* **INSTRUCTION 1**
In the reflection below, what is the heading of the second practice it recommends?

* **PROVIDED PASSAGE**
## START

Reflection by: Mark Laboe, Interim VP for Mission and Ministry
Some version of this question has often been posed to me and my colleagues in Mission and Ministry over the past several weeks, as the university community braces for the impact of budget and staffing cuts. Unfortunately, there is no magic pill or solution that will serve to help every person or situation. These are hard moments for all. Many are feeling bad and maybe hurting. We may feel let down, angry, and without much hope in sight. We may wish things were otherwise. This is the reality before us. Yet, we can and will move through it together when we do so with care for ourselves and others.
In seeking some sense of support and orientation from our Vincentian heritage, a few pieces of wisdom may provide some sustenance or insight to aid us through the current realities. Also, in thinking about this question, it becomes clear that what is suggested here are mostly practices that are, ideally, always some part of our way of life. They just become even more important in times of challenge, stress, and difficulty.
1. Remember Who You Are
Vincent de Paul encouraged his followers: “Please be steadfast in walking in the vocation to which you are called.” (CCD 5:256) A good starting point is to remember, especially in moments of difficulty, that you are (still) a person who has much to offer to the world and those around you. You have a life of experience, learning, and successes. You have overcome challenges before. The external circumstances of your life do not change that fact. You also have a vocation (a purpose) to live out in whatever setting or situation you find yourself, and you are far more than just your work life. You have core values that are important to you and that you want to embody in your life. You are not just a machine producing widgets, but a human being who hopes and dreams, who loves, who has much to offer to those around you.
Though we may feel shaken, it is important that we do not allow difficult moments to lead us to forget or stray from our fundamental vocation and identity. Rather, we must use the occasion to reach even deeper into what is at the core of who we are and to find our roots there. This moment may simply be an invitation to grow stronger in understanding and conviction about what exactly that core identity and vocation is for us.
You may find that taking a moment to look at the “long view” of your life may help—using the well-known adage to “begin with the end in mind.” That is, envision who you want to have become as a person at the end of your life, then consider how you can continue to be true to that and to move in that direction even through this difficult moment.
2. Never Go It Alone
One of Vincent de Paul’s key insights came in the recognition that the mission to which he was called, or that he was entrusted with, was much bigger than he could fulfill on his own. He needed others, if his mission would ever be realized. We are all like Vincent in this way, even if we may lose sight of it when things are going smoothly. In a society that urges one to be an independent achiever, the fact remains that we are interdependent creatures. We each have a life to lead and a mission to fulfill as individuals, AND we can’t do it alone. At times like these it’s good to reflect on the fact that who we have become is a result not just of our own efforts and accomplishments but of the help and support of many other people around us. This is the human way, and it is the Vincentian way. So, especially in times of difficulty, don’t forget that, or pretend it can be otherwise.
Ask yourself who your people are, who you can lean on, who you can develop a stronger relationship with, and how you can put yourself in spaces to be surrounded by a community of support. This may require vulnerability. It may require a recognition of our limits. It will require an acceptance of our interdependence with others in our life and work. Who are your companions on the journey of life? Who are the people who understand you and what you are all about? Who can you lean on? Who helps you remember who you are and what you are all about? Who do you learn from or draw strength and comfort from? Who can you have fun and laugh with? Surround yourself with the people who bring you life along with the support and companionship you need right now—and all the time!

## END

* **MATERIAL TO PROCESS**
## START

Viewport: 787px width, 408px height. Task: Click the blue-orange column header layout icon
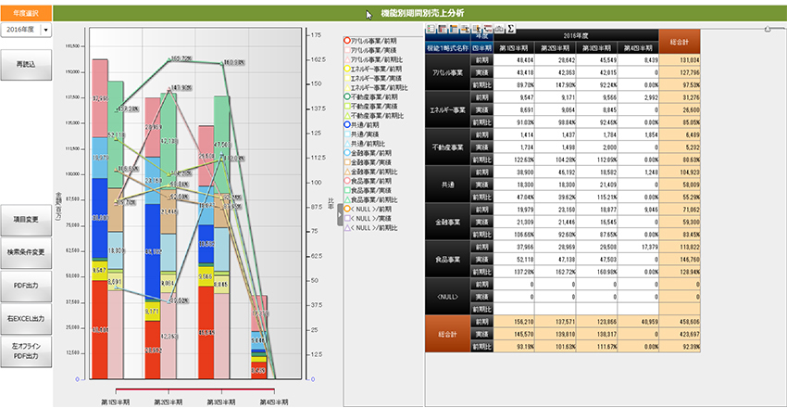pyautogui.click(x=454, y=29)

## END
## START

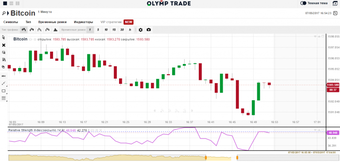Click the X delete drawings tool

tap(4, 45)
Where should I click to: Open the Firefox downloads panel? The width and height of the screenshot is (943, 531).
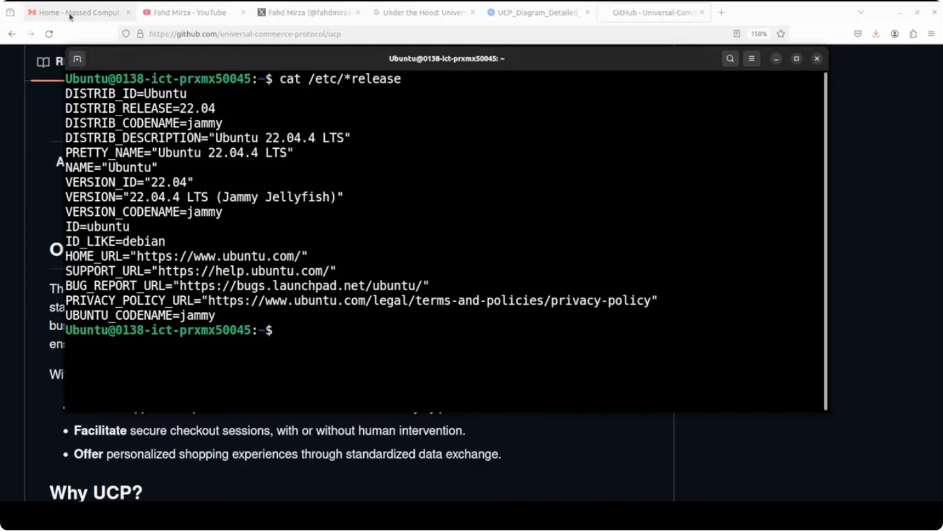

## END
## START

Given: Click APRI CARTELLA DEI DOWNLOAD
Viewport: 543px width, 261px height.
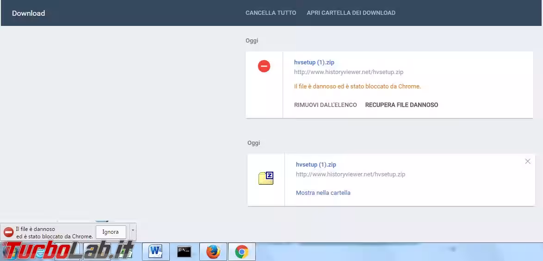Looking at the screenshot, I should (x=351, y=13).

## END

* **INSTRUCTION 2**
From the rows above, copy verbatim the lines between the one holding "Viewport: 787px width, 408px" and the one holding "pyautogui.click(x=454, y=29)", inclusive, leaving out the pictures.

* **COMPLETE RESPONSE 1**
Never Go It Alone

* **COMPLETE RESPONSE 2**
Viewport: 787px width, 408px height. Task: Click the blue-orange column header layout icon
pyautogui.click(x=454, y=29)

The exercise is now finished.